Even if tax deductibility of fees reduces the cost to the client, it doesn’t fundamentally change the cost of delivering advice. That’s still largely driven by all the inputs into advice, including compliance, and the issues around that are a separate discussion – except to say that if the government can successfully implement steps to help reduce the cost to deliver advice, and advice consequently costs less, then the extent of the taxpayer subsidy will also be reduced.

Whether or not advice fees are or could be deductible under current legislation isn’t strictly the point. The question is: should they be? What’s the overall benefit – the national interest, to be highfalutin’ about it?

Allow me to be self-indulgent for a moment (again). In 2020 when I was working with Andrew Inwood and his team at CoreData Research, we were retained by CPA Australia to examine the macroeconomic impact of financial advice.

I’m not going to go into detail here about the methodology underlying the research – you can read it here if you want to, starting on page 20 – but the research concluded unambiguously that there’s an enormous potential economic benefit in more Australians receiving financial advice.

The benefit was measurable even if only a few more people received advice, but the benefit if everyone received advice was phenomenal.

The report found that if the take-up of advice increased from (the then-assumed) level of 39.1 per cent of Australian adults to just 40 per cent, the economic benefit would be more than $9 billion a year.
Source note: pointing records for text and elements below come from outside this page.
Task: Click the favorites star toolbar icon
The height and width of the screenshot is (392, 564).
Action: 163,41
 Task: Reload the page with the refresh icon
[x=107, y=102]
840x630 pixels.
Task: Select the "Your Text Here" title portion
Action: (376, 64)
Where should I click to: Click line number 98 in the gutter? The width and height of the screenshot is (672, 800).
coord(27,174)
If half the adult population received advice, the benefit would increase to almost $113 billion. And if every single adult received advice, the benefit would be $630 billion a year – and that did not include an estimated $10 billion reduction in age pension outlays because of the population’s overall improved financial position.

In economic rationalist terms, if allowing advice fees to be tax deductible encourages more people to take up advice and provided the taxpayer-funded subsidisation of advice fees is less than the macroeconomic benefit that comes from that greater-take-up of advice, it’s worth considering.

It’s doubly worth considering when the vast improvements in standards and professionalism of financial advice practitioners is also taken into account. There’s significantly less chance today that asking taxpayers to subsidise financial advice will necessarily and automatically just help to swell the investment products of the institutions that once controlled financial advice networks.